La place de l’auto-saisine reste quand même marginale, à l’heure actuelle, car elle suppose une veille permanente, une présence accrue et beaucoup moins de plaintes particulières.
Cependant, l’implantation régionale programmée vise le développement du recours à ce mécanisme très utile.
L’Institution du médiateur et le Conseil national des droits de l’Homme ont certaines attributions qui se ressemblent. Comment évitez-vous le chevauchement avec certaines missions du CNDH ?
Les deux institutions agissent séparément, chacune dans le domaine de sa propre compétence, mais sont complémentaires dans le cadre de la saisine réciproque légalement établie entre les deux institutions. Le médiateur du royaume n’examine que les plaintes à caractère administratif à l’occasion de différends entre usagers et administrations, tandis que le CNDH s’intéresse davantage, voire exclusivement, aux plaintes relatives aux atteintes aux droits de l’Homme (dignité et respect de l’intégrité physique des plaignants …).
Les natures des plaintes ne sont pas homogènes
Le dernier rapport rendu public par l’Institution du médiateur souligne que la répartition par nature des plaintes confirme l’augmentation des affaires à caractère administratif, suivies des plaintes ayant trait à des problèmes fonciers, puis celles relatives à la non-exécution des jugements définitifs et celles à objet financier. La majorité des affaires d’ordre administratif portent quasiment sur les régularisations de situations financières et administratives des fonctionnaires, l’expropriation pour cause d’utilité publique, la voie de fait, l’inexécution des jugements par les administrations, des requêtes relatives aux pensions civiles et militaires, le règlement des arriérés de marchés publics de travaux et de fournitures, le refus de délivrance de documents administratifs, les demandes de relogement dans le cadre de projets sociaux, l’établissement de plans d’aménagement et l’obtention de bourses d’étude.

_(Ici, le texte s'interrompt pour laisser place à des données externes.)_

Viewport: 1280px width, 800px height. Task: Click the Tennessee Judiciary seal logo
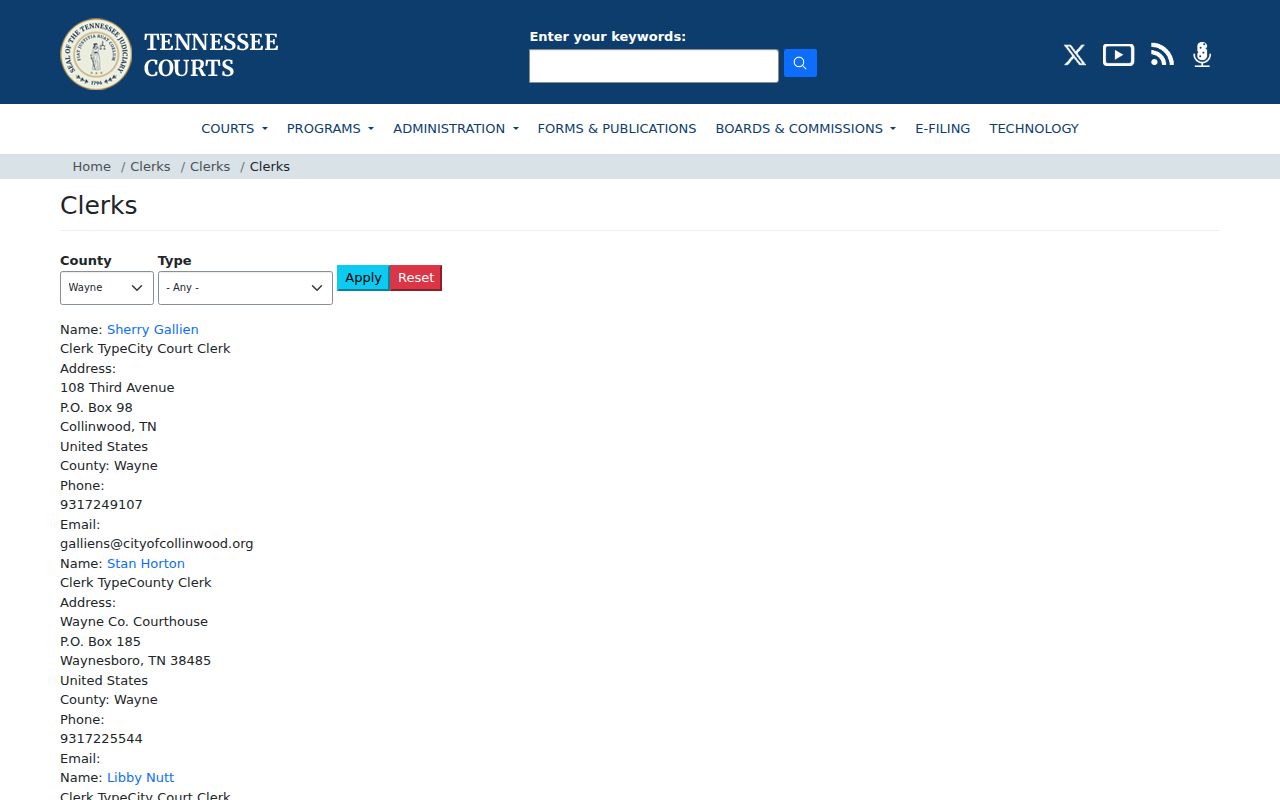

Le rapport fait état de bon nombre de dysfonctionnements: la non-exécution des jugements à l’encontre des administrations, les voies de fait, les conséquences des plans d’aménagement, le refus de délivrance d’attestations administratives ou de régularisation de situations matérielles, le retard ou la contestation du versement des sommes dues aux entreprises pour travaux supplémentaires effectués en dehors du marché conclu, les malversations relevées dans les caisses des tribunaux, les salaires réclamés par les enseignants suppléants, la responsabilité de l’administration dans les opérations de relogement, la mise en œuvre d’une véritable déconcentration administrative…
Le médiateur, rappelons-le, a pour mission d’examiner des cas où le comportement de l’administration s’avère contraire à la loi et aux principes de justice et d’équité et de recevoir les plaintes et doléances relatant les cas qui lui porteraient préjudice en raison de tout acte de l’administration considéré comme contraire à la loi, notamment entaché d’excès ou d’abus de pouvoir ou contraire aux principes de justice et d’équité. Il est également chargé de contribuer à l’enracinement des valeurs de la gouvernance dans le gestion des services publics ainsi que de la médiation et la conciliation entre l’administration et les usagers.